3. The libel in this case was filed by a foreign corporation and seeks a money judgment in the nature of damages against a foreign sovereign because of acts which took place at the port of La Gaulette, Tunis, Tunisia.
To allow maintenance of this suit would tend, in my opinion, to make the District Court an international court of claims, open to suits for money judgments by citizens of any foreign country against their own or another foreign sovereign. Apart from the many other difficulties involved, I do not think the great burden of maintaining courts to handle international cases of the kind presented here should be imposed upon the taxpayers of this country. Perhaps the libeling Greek corporation can successfully pursue its claim against the Republic of Tunisia
Although an ambassador may be served if he consents to service, the failure of the Marshal to state on the return that he attempted to ascertain whether the Ambassador would accept service voluntarily did not render the return inadequate. We do not think that the Marshal should be burdened with a duty to investigate whether diplomatic immunity will be waived. Rather that burden should rest on the party seeking service.
The Vienna Convention has been signed by 63 states, including the United States. It came into force on April 24, 1964, having been finally accepted by 28 states. The treaty is now before the United States Senate for its advice and consent to ratification. See Maktos, Diplomatic Immunity, 31 D.C.BAR J. 227, 231 (1964).
We consider that we may properly (and perhaps must) consider as truthful and reliable the statements of the Department as to the activities of the Department and its officials in dealing with the representatives of Tunisia. See note 6, infra; cf. Shaffer v. Singh, 120 U.S. App.D.C. ___, 343 F.2d 324 (1965).
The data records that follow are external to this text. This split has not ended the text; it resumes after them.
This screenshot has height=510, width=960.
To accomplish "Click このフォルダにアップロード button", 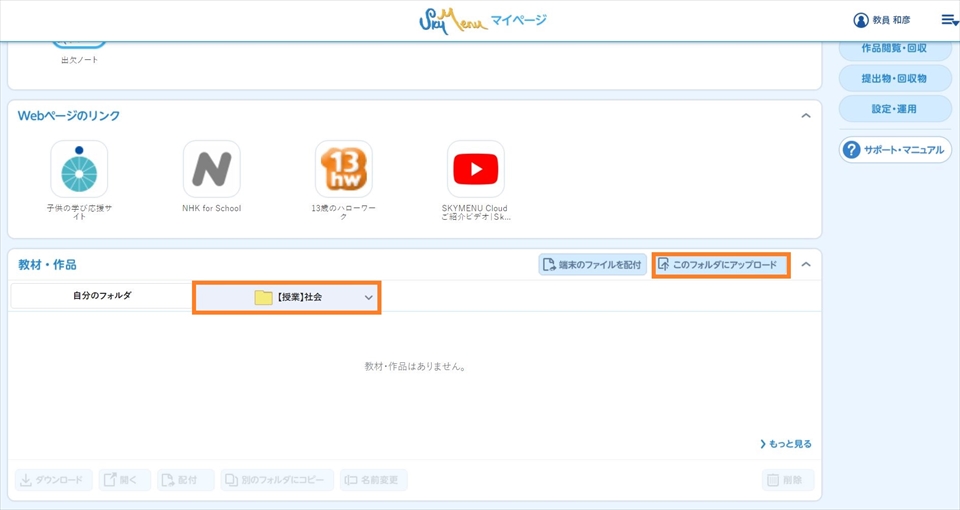I will tap(720, 265).
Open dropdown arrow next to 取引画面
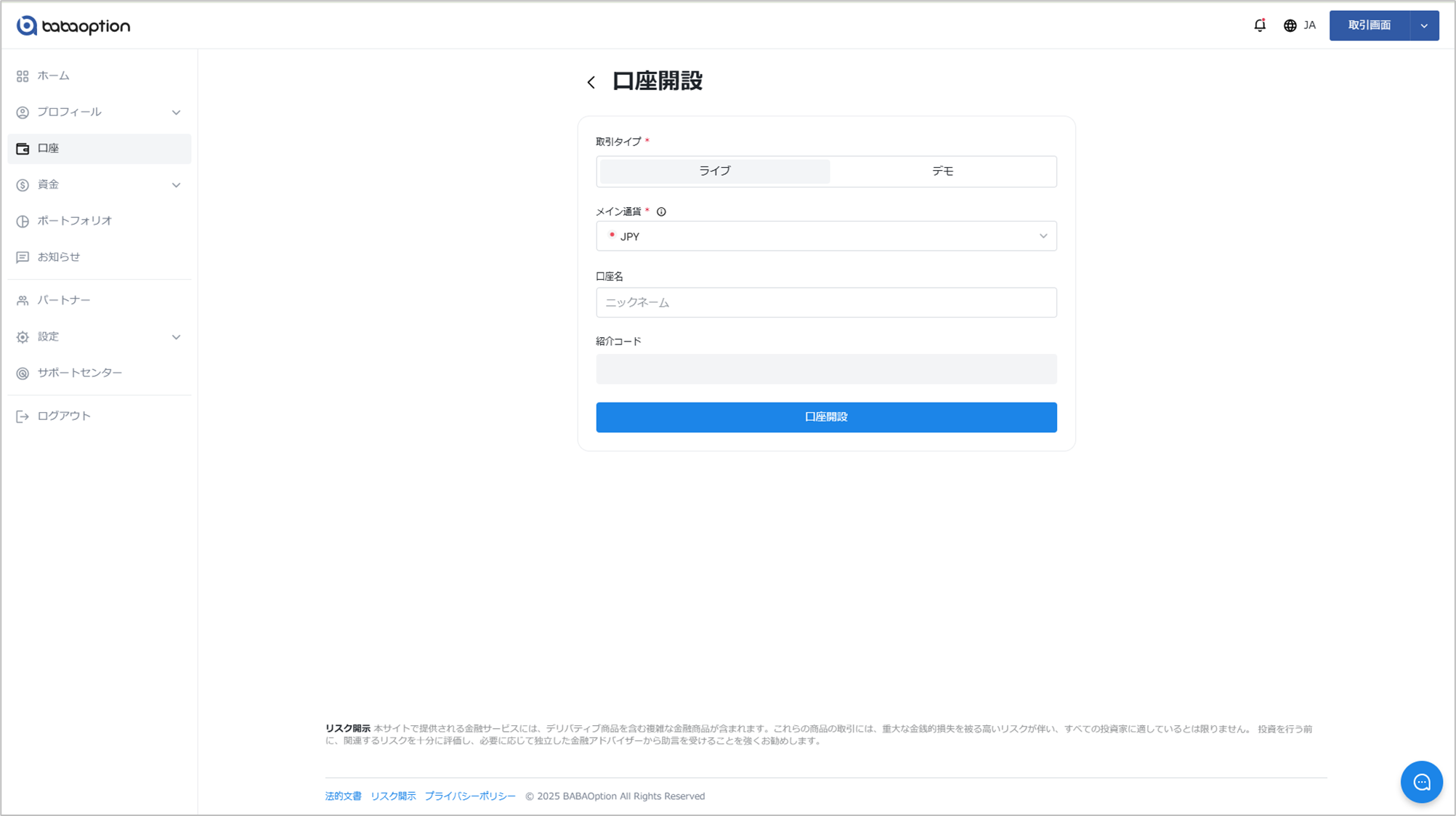 [x=1424, y=25]
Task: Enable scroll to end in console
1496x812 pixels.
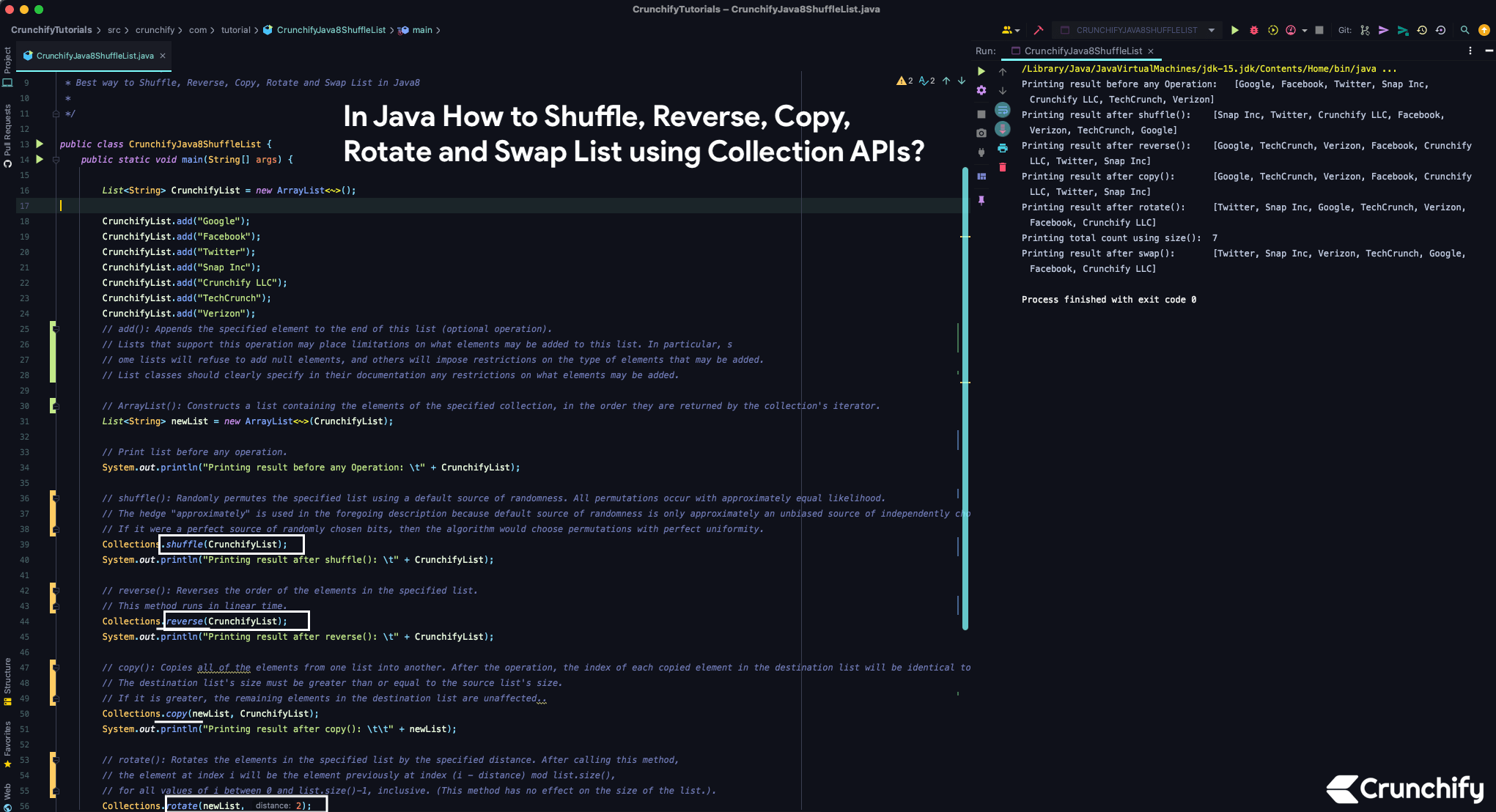Action: coord(1003,129)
"The first question is whether the diplomatic immunity of an ambassador would preclude service on him by a United States marshal when the ambassador is outside of his embassy and when the process does not purport to join him as a party to a judicial action, or to compel his attendance in court, or to require other action by him, but rather purports to join his sending state as a party in a pending action. According to the law of nations, an ambassador who has been accepted and received as such by the President, and is still accredited, is entitled to personal inviolability. It has long been considered that an ambassador is immune from the service of all process, in the absence of a waiver of immunity, or of an indication that he is willing to accept service on behalf of his government or some other person. Diplomatic immunity is derived from the law of nations and is not limited to service of process in actions naming an ambassador as a party or requiring his presence in court.